Kinds of Kindness

 

Director Yorgos Lanthimos must have the strangest dreams. At times during the triptych of shorts that is Kinds of Kindness I inadvertently said, “What the Fuck” out loud. D leaned over with a, “Yeah, we could have left after the first one.” But I wasn’t thinking we should duck into Inside Out 2 or Despicable Me 4. I was thinking, these shots are so inspired. Where is he getting these from? The way Yorgos uses the wide shot, it’s like Bob Ross dipped his patented Number 2 Landscape Blender Brush into liquid LSD.

There are flashes of Wes Anderson in these films: The reeling off of items in a hand written note, the robotic gait of an actor, the traditional literary narrative structure of the stories, and their titles, working like chapters of the same book — the use of Willem Dafoe!

However, Yorgos does have a specific visual language and thematic preoccupations of his own. And they’re often revolting in a riveting, I know I’m going to feel nauseous/possibly hurl/maybe be too amped and have to write about this film at 1:00AM, but I can’t look away, kind of way.
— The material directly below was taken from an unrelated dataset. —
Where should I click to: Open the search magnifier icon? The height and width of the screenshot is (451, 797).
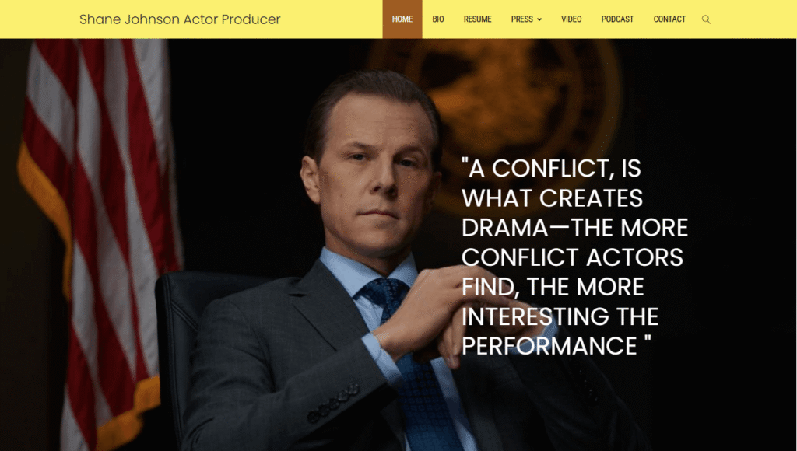click(x=706, y=19)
The great Senegalese Director, Djibril Diop Mambete (check out Touki Bouki or Hyènes immediately), once said that he was against the Hollywood system because it asked you to believe that the actor you saw in a movie last week was now a different person in a movie you are currently seeing. But Yorgos proves that an audience can indeed suspend disbelief in this regard. In these back to back movies, it’s easy to buy into the imagined world with these great actors in complex stories. It reminds me of the sleight of hand I saw Piff the Magic Dragon perform at the Flamingo in Vegas. Before everyone’s eyes he changed one playing card into another by rubbing his finger over it. The trick was being transmitted live on screens in the auditorium, as a close up. So how did he do it? The term movie magic typically refers to cheap tricks in special effects or editing. But I would posit that there is a much deeper level where we can talk about movie magic as the transformation of these talented actors, like chameleons, changing colors right before our eyes.

The stories are all absurd parables, that harken to the literature of Kafka, Dostoevsky and Marquez. Stories that draw a murky line between no one to root for and everyone to root against. But to say they are dark would be simplifying unfairly. Yorgos does have his own signature. Yes, it’s written in the blood of the nearest available animal or human internal organ —but it’s nevertheless his. And I believe what redeems his films are that he is coming at these motifs with a critique of how we treat one another. He looks unflinchingly at the deformity of the human soul as it leverages wealth to debase even genuine miracles themselves. He makes us ask honestly, is anything sacred?

Yorgos loves to reveal human avarice and unspool it to its logical final conclusion. If you don’t mind being disturbed in a similar way that Poor Things disturbed you, I highly recommend Kinds of Kindness. For your efforts you will be rewarded by witnessing a tennis racket, whose head John McEnroe destroyed in a rage in 1984, preserved under glass, illuminated by a spotlight.